→ **Consigne 1**: Repérez dans les enregistrements chaque ligne où figure le mot « Expand » et recopiez-la. La casse compte.

→ **Extrait choisi**:

Revenons au jeune plant devenu fort, muni de belles racines. Il passé à la serre tempérée ou à la pépinière, selon sa force et la saison. Les plus forts sont vendus le premier hiver, la seconde qualité est employée sur la propriété ou vendue à deux ans, car, en Amérique, on ne partage pas les préventions françaises contre le plant de cet âge[5].

Dans une prochaine étude, nous verrons combien cette question sera capitale en France, car c’est derrière elle que s’abrite et se cache l’obstacle à la vulgarisation des variétés à produits directs. Il se prépare en Amérique des quantités de ces variétés, grâce aux patiens travaux de quelques savans viticulteurs ; il sera désirable de les multiplier rapidement ; exemple les estivalis à gros grains créés par M. Jaeger ; le neosho créé par M. Muench, qui, à l’âge de quatre-vingt et un ans, le suit avec intérêt et cherche à trouver mieux encore.

Ce qui frappe dans la viticulture américaine, c’est qu’elle n’est ni aidée, ni gênée par la tradition ; ses théories sont scientifiquement suivies et raisonnées par des gens compétens et intéressés, tandis qu’en Europe la tradition domine la viticulture et arrête ses progrès par la prépondérance du vigneron ignorant sur l’homme instruit, mais inexpérimenté, qui soumet son jugement à l’ouvrier par crainte de mal appliquer ce qu’il sait.

L’économie de main-d’œuvre aux États-Unis est assez inégale ; on y met utilement la charrue dans les pépinières et les jardins maraîchers ; tandis que les vignes se font à grands frais de treillage, travaux manuels, etc. Faisons exception pour la Californie, où, au contraire, on fait de la grande culture dans la plus large acception du mot. Le père[6] du président[7] de la société viticole de San-Francisco a fait, il y a quelques années, une étude intelligente et fructueuse des vignobles de l’est de la France et du Rhin. Grâce à lui, son pays a fait un pas énorme, et je vois que les port, claret, riessling, zinfandel occupent la première place avec les eaux-de-vie dans la production californienne.

Les états du Nord et de l’Est produisent de très mauvais vins, non-seulement mauvais, mais bizarres ; les Américains sont habitués à ce goût foxé et l’acceptent. La production des labrusca est si grande que, si le phylloxéra ne les détruit pas, la classe ouvrière y trouvera une boisson saine et peu chère. Les vins du Sud, produits par les variétés d’estivalis, sont réellement bons ; droits de goût et alcooliques, sans les mesurer avec les grands crus européens, on peut les classer dans la consommation ordinaire courante, peut-être même un peu plus haut. — Il est évident que certaines variétés américaines ont assez de qualités pour rester dans la culture européenne, même si le phylloxéra, chose impossible, nous quittait.

→ **Extraits des données**:

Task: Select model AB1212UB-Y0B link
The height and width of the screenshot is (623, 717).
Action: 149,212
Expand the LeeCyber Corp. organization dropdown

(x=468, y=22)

--

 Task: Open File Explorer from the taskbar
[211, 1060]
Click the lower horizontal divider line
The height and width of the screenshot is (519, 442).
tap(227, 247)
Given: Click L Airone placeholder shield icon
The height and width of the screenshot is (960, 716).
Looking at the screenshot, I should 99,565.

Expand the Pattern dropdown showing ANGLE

* * *

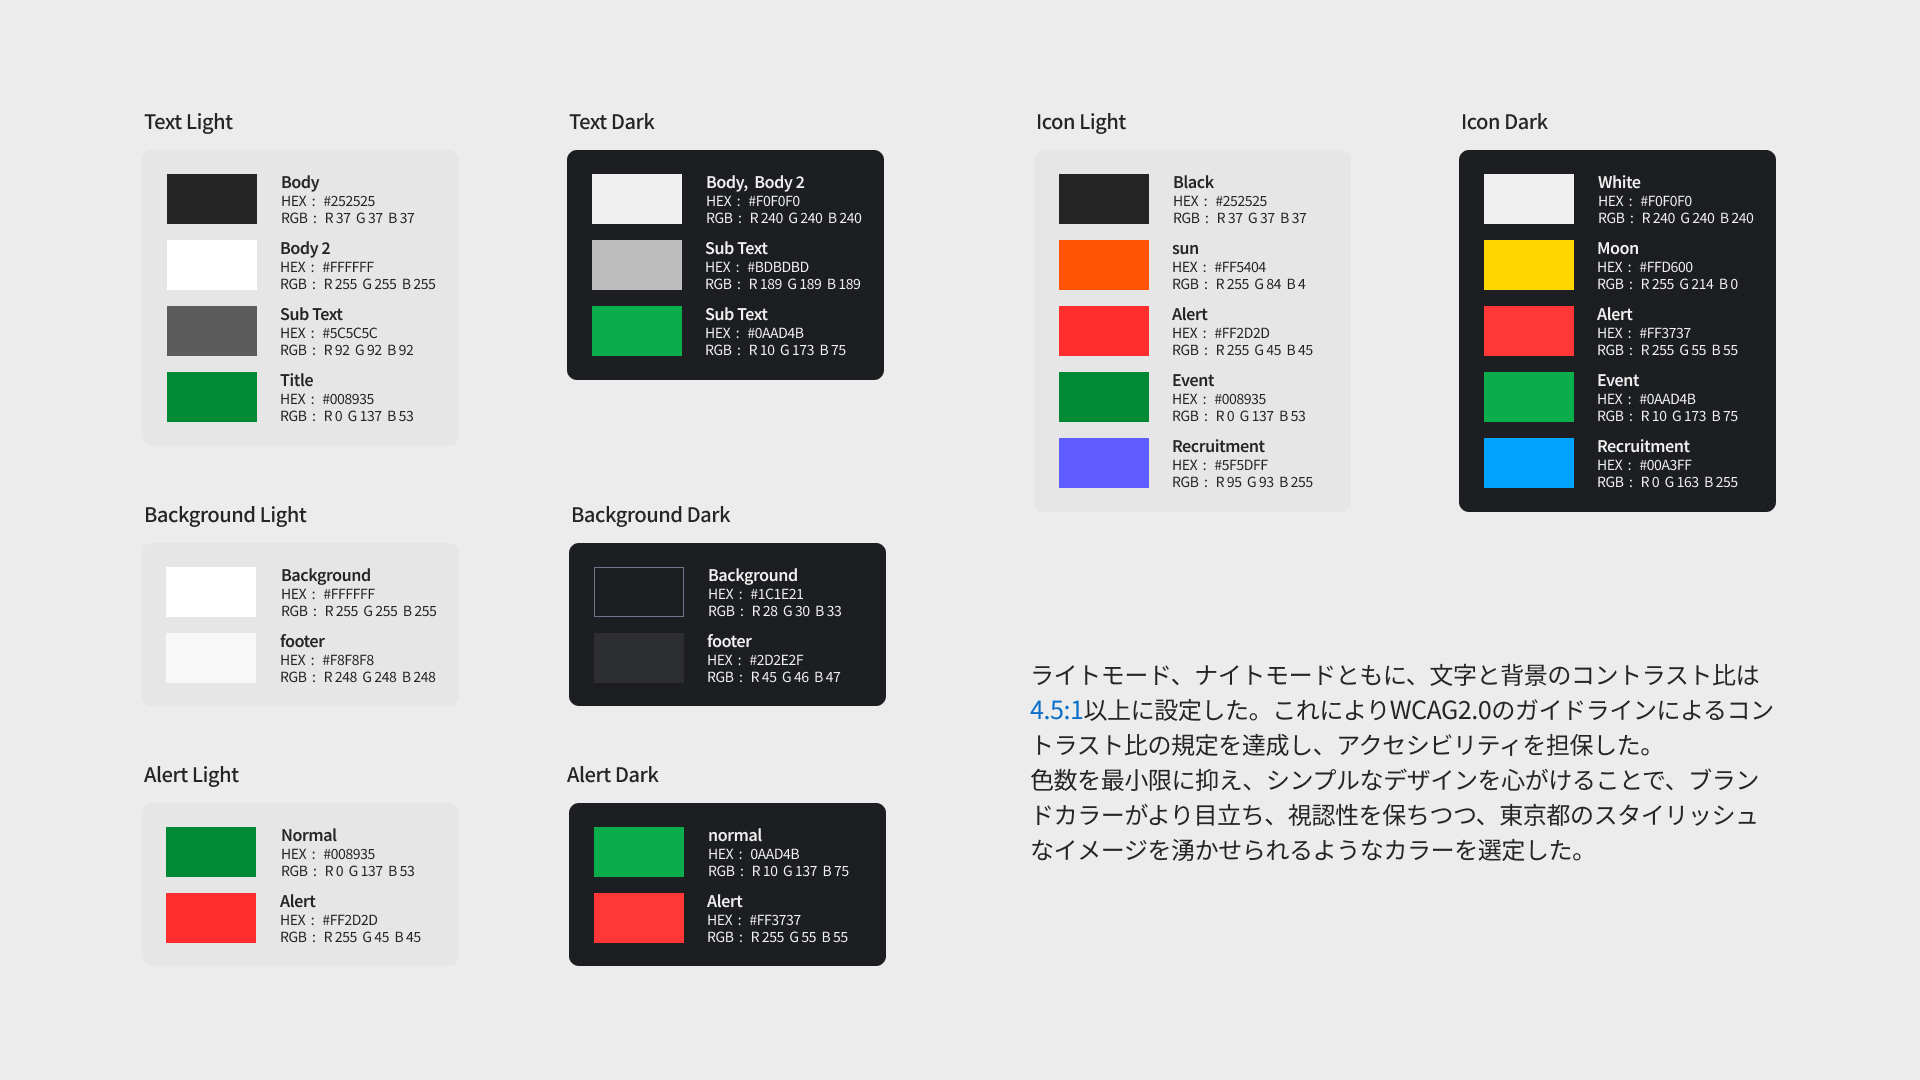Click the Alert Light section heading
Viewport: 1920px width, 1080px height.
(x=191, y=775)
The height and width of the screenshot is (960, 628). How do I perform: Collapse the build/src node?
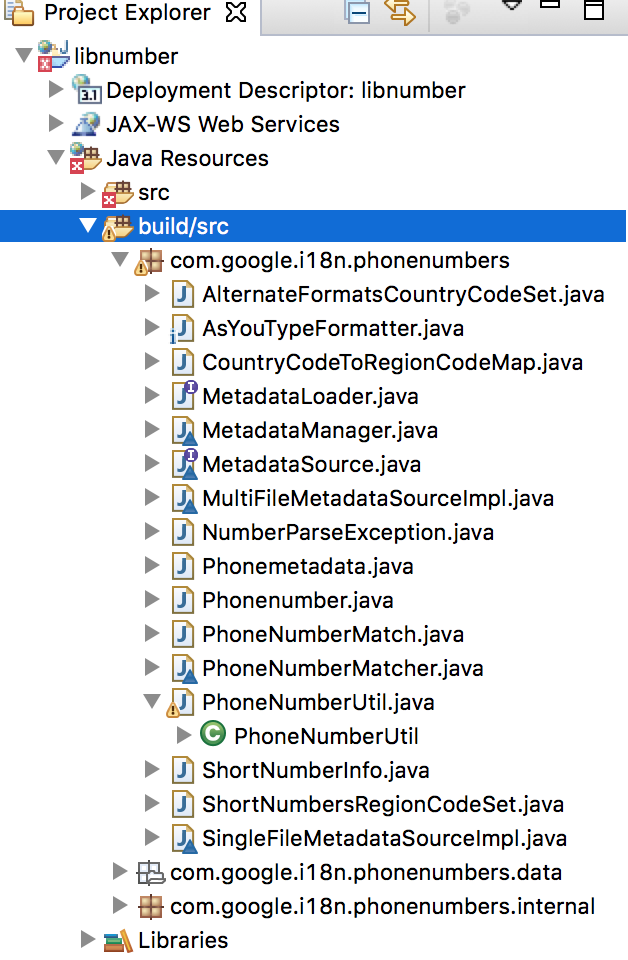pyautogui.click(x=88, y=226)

→ **Consigne 2**: Recopiez tel quel le passage du texte sur la viticulture américaine qui va de « Revenons au jeune » à « de cet âge[5]. ».

→ **Corrigé 1**:
Expand the LeeCyber Corp. organization dropdown
Expand the Pattern dropdown showing ANGLE

→ **Corrigé 2**:
Revenons au jeune plant devenu fort, muni de belles racines. Il passé à la serre tempérée ou à la pépinière, selon sa force et la saison. Les plus forts sont vendus le premier hiver, la seconde qualité est employée sur la propriété ou vendue à deux ans, car, en Amérique, on ne partage pas les préventions françaises contre le plant de cet âge[5].